BEGIN MATERIAL FOR THIS TASK

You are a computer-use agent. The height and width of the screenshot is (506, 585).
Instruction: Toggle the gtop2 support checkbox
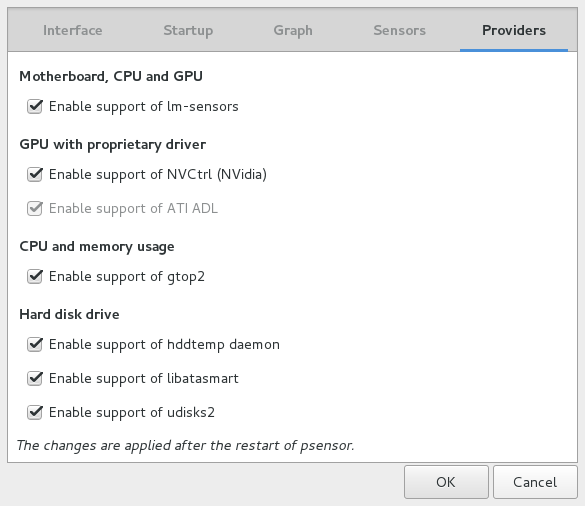pyautogui.click(x=35, y=277)

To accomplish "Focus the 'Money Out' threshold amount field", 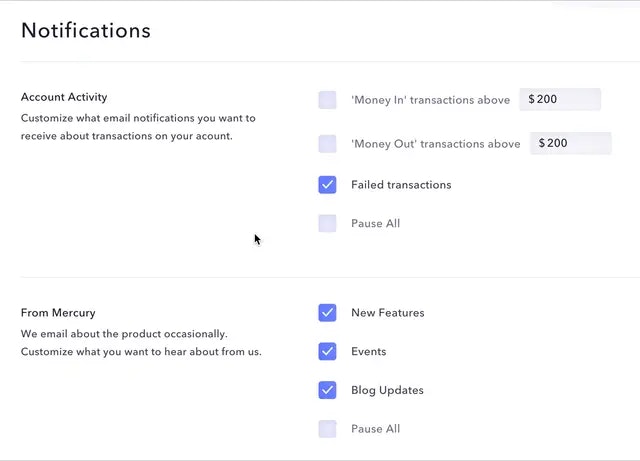I will click(x=570, y=144).
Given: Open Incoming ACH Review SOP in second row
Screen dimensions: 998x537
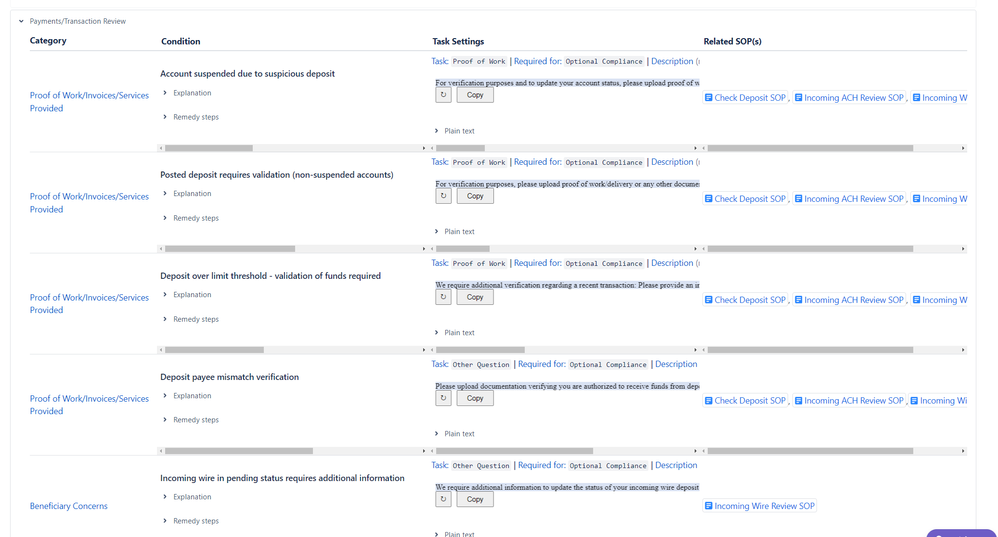Looking at the screenshot, I should (x=849, y=199).
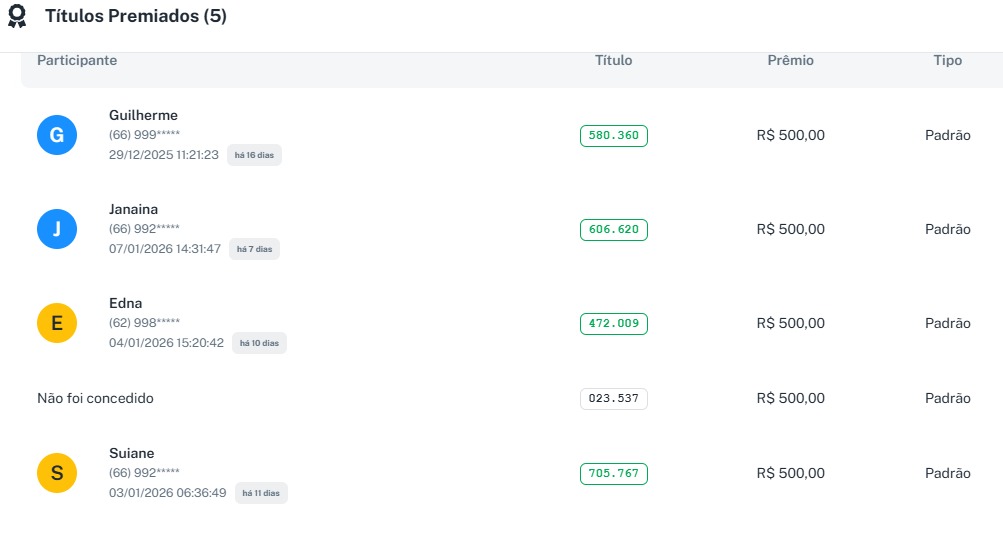
Task: Click the 'há 10 dias' badge for Edna
Action: point(259,343)
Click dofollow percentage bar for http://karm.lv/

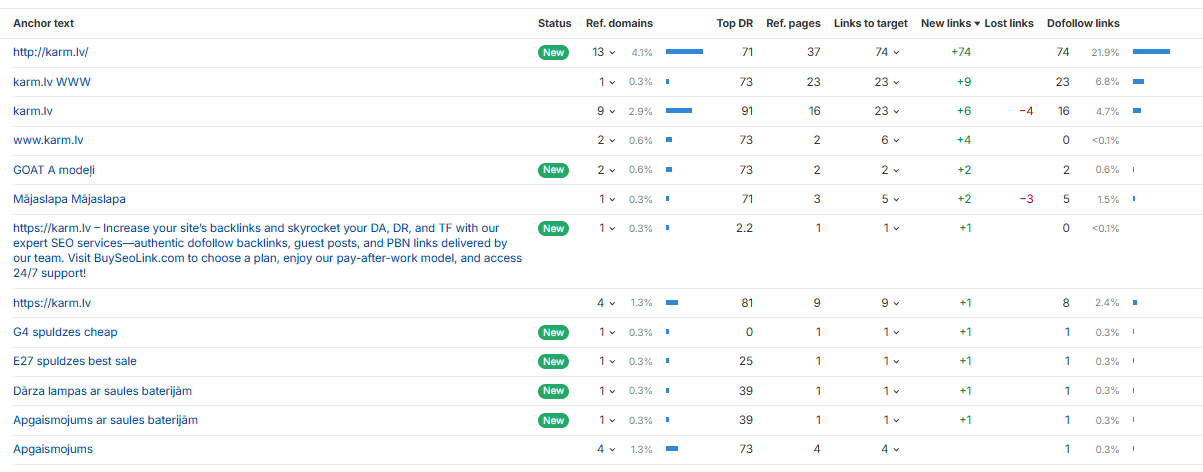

END MATERIAL FOR THIS TASK

■ **GOAL OF THE EXERCISE**
Repeat word for word, leaving out the pictures, each line of the records from the line that holds "Screen dimensions: 998x537" through the final one.

■ **RESPONSE TO THIS TASK**
Screen dimensions: 998x537
Looking at the screenshot, I should (x=849, y=199).
Task: Click the 'há 10 dias' badge for Edna
Action: point(259,343)
Click dofollow percentage bar for http://karm.lv/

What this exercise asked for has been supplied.